GE Capital still made 10 billion dollars in the worst year ever.
George said:
It's obvious that Nathan either did his homework or works for GE Capital. I know, because I have worked for GE Capital in portfolio management for years, and Nathan is spot on.

Remember, speculating in stocks is not for young boys in short pants. Don't propagate fear and continue to artificially depress the stock price.
brent said:
Wonderful insights. The comments GE is going to zero confirms it's time to buy. These must be the same people seven years ago who said brick and motar are dead buy webvan it's it's going to $100.

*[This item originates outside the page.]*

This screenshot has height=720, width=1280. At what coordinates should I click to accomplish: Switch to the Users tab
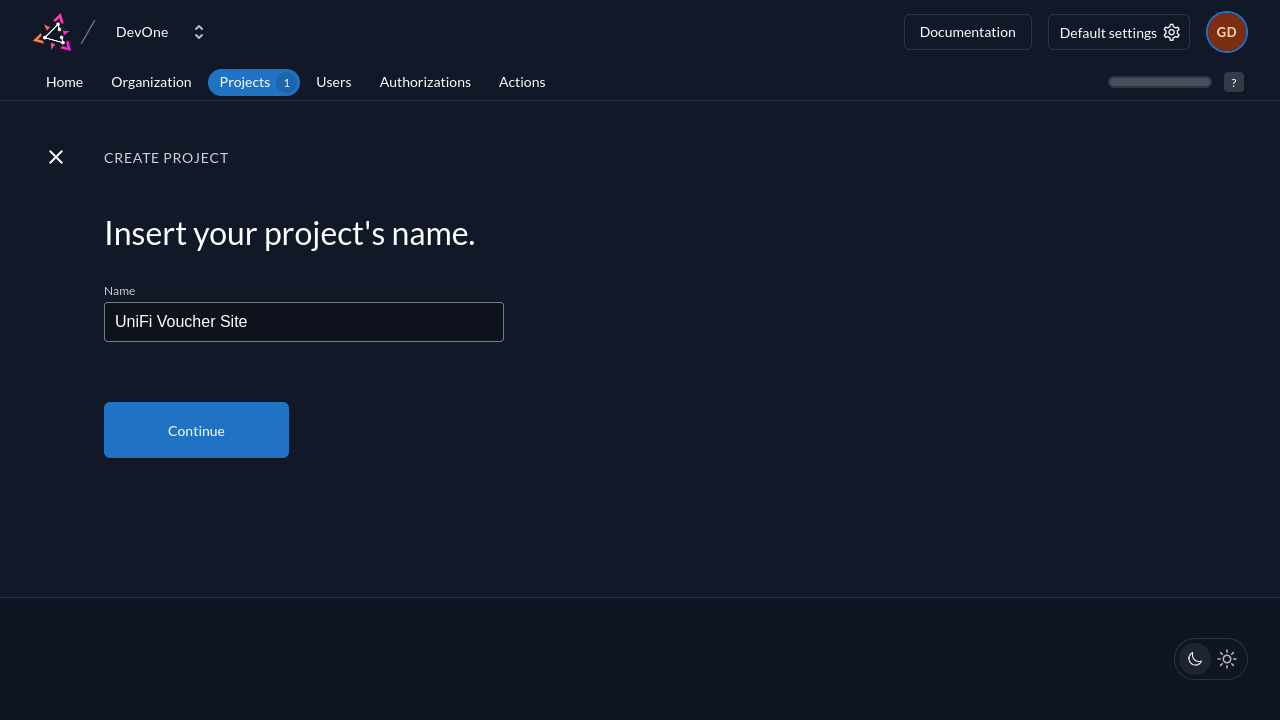pos(333,82)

If history teaches us anything it's that some of you have learned nothing from history. Buy GE when fear is prevailing.
Scott (URL) said:
Nathan, I am a novice to stocks and I want to start a Roth IRA with GE. Dont take this the wrong way I dont mean it as a slam just a novice question. If GE stock is that strong and diversified why did it fall from $60 this year to $12 and change? Did their financial investments hurt them that bad?
Thanks..
Scott (URL) said:
Sorry I need to correct my post.I meant I dont understand why GE stock fell from $60 at one time not this year to $12 something yesterday..
Jake said:
Brett:

Au contriare. This is more like those folks who bought the dot com stocks AFTER they have dropped from 100's to $10 with the belief that it is "cheap".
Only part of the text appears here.